Problem 1: In the forum thread about the 455 Rancher muffler mod, which usernames appear in the post headings? List each once.
Problem 2: From the forum thread about the 455 Rancher muffler mod, quote the passage that begins with the words "The purpose of" and ends with "bitzer (Dec 30, 2009)".

Source:

# 455 rancher muffler mod question???????



## sethknight (Dec 30, 2009)

ok, im new to modding and theres good info on this site but none really for the 455, and I guess cuz of the x torque engine it limits effectiveness supposivly however lets say if i take out the spark screen and drill another say .25" or .40" hole next to the existing one which is like a half inch will my saw gain at least a little preformance??? and if not where the heck can I BUY A NON CAT MUFFLER. ive looked everywhere but cant find one for a 455 rancher, id really like to beef it up for fun. pleez any help, id really like to just drill another hole insted of buying one but i will buy one if i half to.

I have other more powerful saws but if i can beef up this one why not.


----------



## roncoinc (Dec 30, 2009)

sethknight said:


> ok, im new to modding and theres good info on this site but none really for the 455, and I guess cuz of the x torque engine it limits effectiveness supposivly however lets say if i take out the spark screen and drill another say .25" or .40" hole next to the existing one which is like a half inch will my saw gain at least a little preformance??? and if not where the heck can I BUY A NON CAT MUFFLER. ive looked everywhere but cant find one for a 455 rancher, id really like to beef it up for fun. pleez any help, id really like to just drill another hole insted of buying one but i will buy one if i half to.
> 
> I have other more powerful saws but if i can beef up this one why not.



The purpose of a muffler mod is to lessen the restriction for the exhaust..
sometimes just an extra hole in the front wont do it.
pull the muffler and find the restriction and try lesen that so the exhaust has a better,easier shot out.
thats a start anyway..


----------



## bitzer (Dec 30, 2009)

Material:
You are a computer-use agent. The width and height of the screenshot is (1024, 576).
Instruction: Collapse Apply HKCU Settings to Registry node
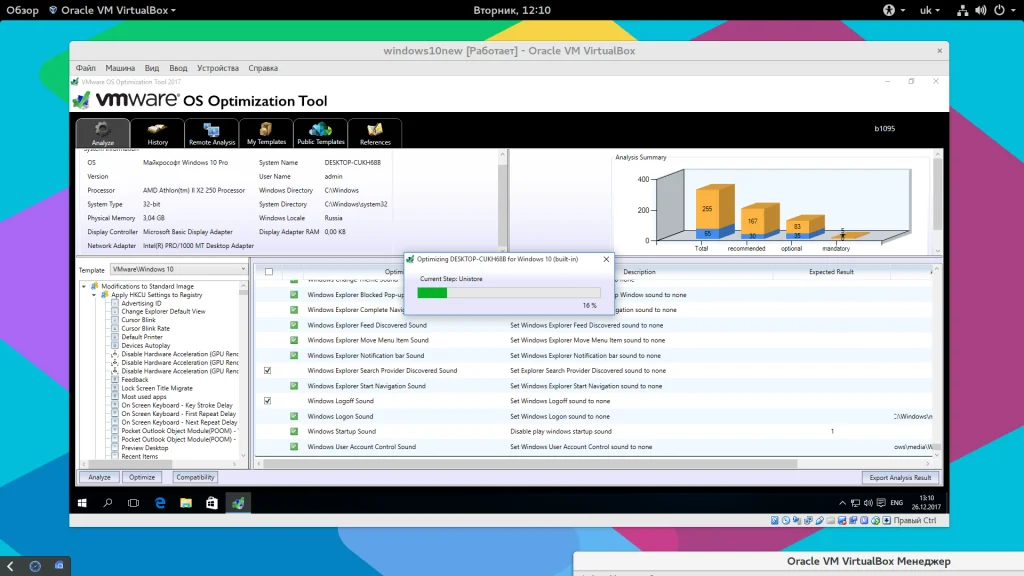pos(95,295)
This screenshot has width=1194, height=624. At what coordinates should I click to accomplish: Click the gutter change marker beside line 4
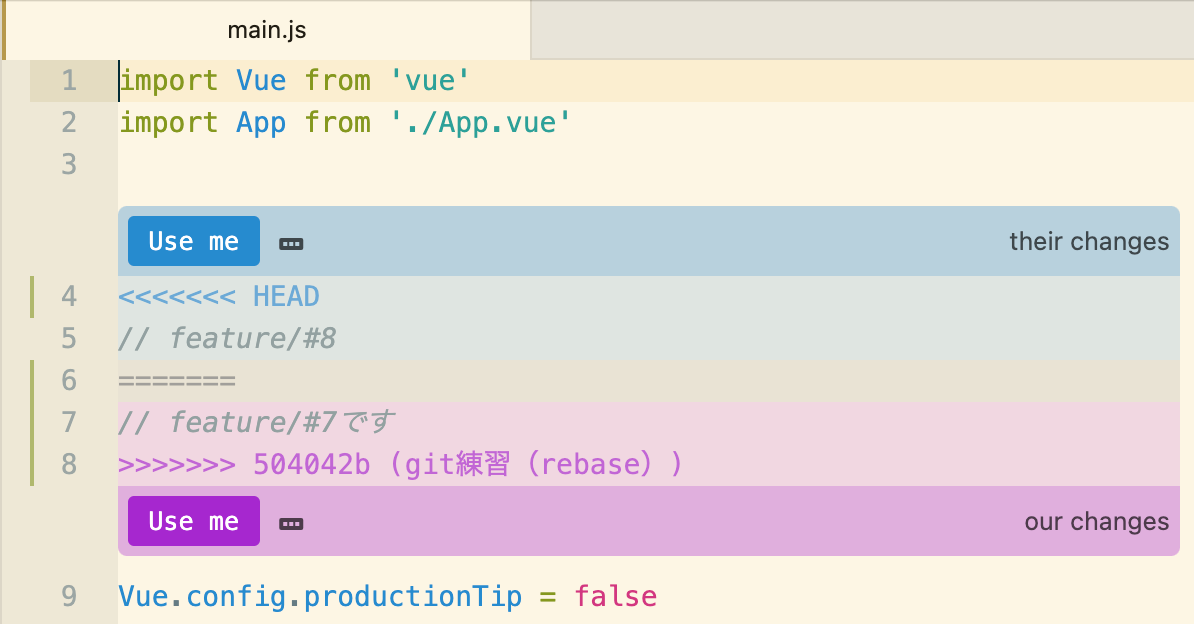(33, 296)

---

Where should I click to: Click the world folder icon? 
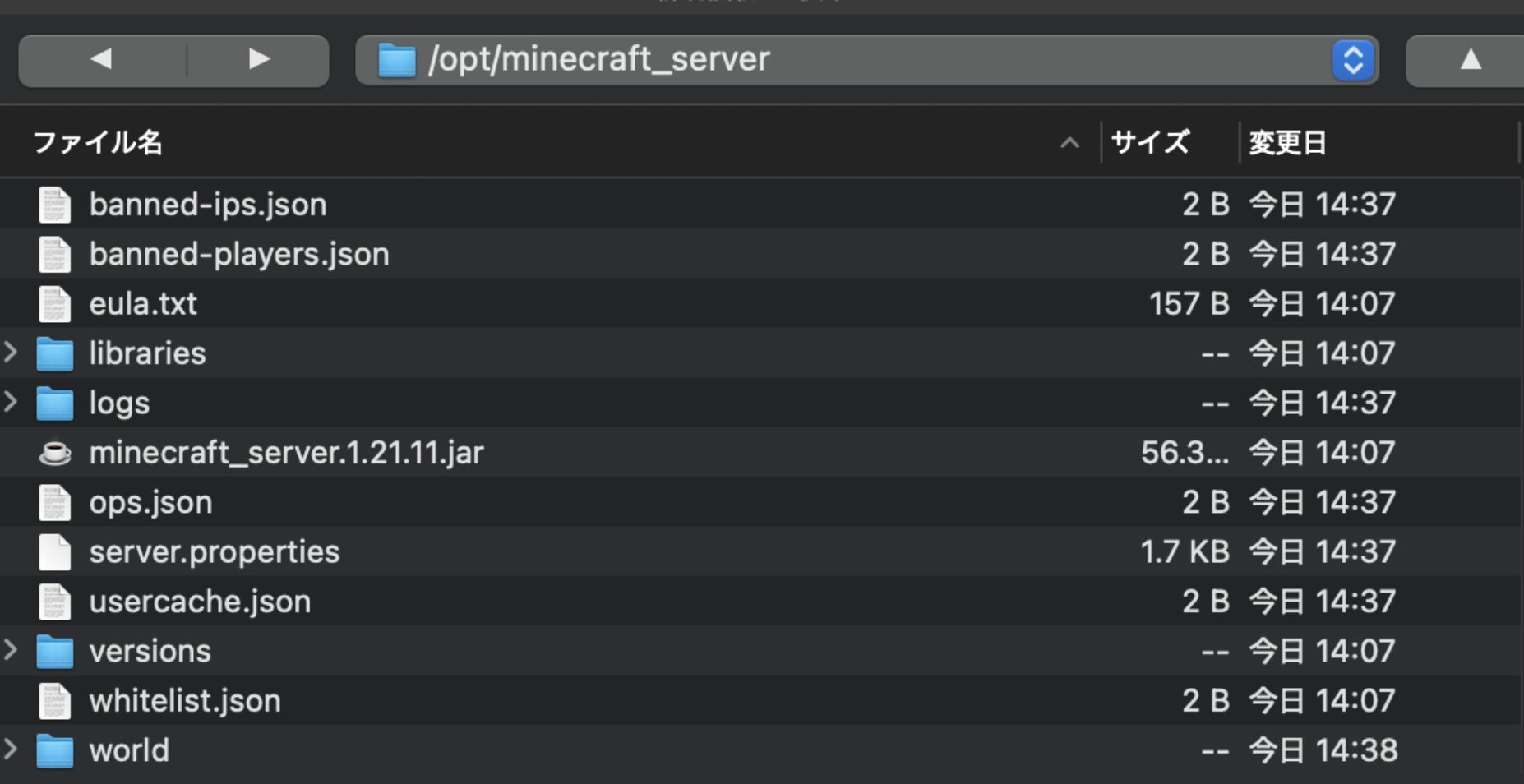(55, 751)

Correct output 1: sethknight, roncoinc, bitzer

Correct output 2:
The purpose of a muffler mod is to lessen the restriction for the exhaust..
sometimes just an extra hole in the front wont do it.
pull the muffler and find the restriction and try lesen that so the exhaust has a better,easier shot out.
thats a start anyway..


----------



## bitzer (Dec 30, 2009)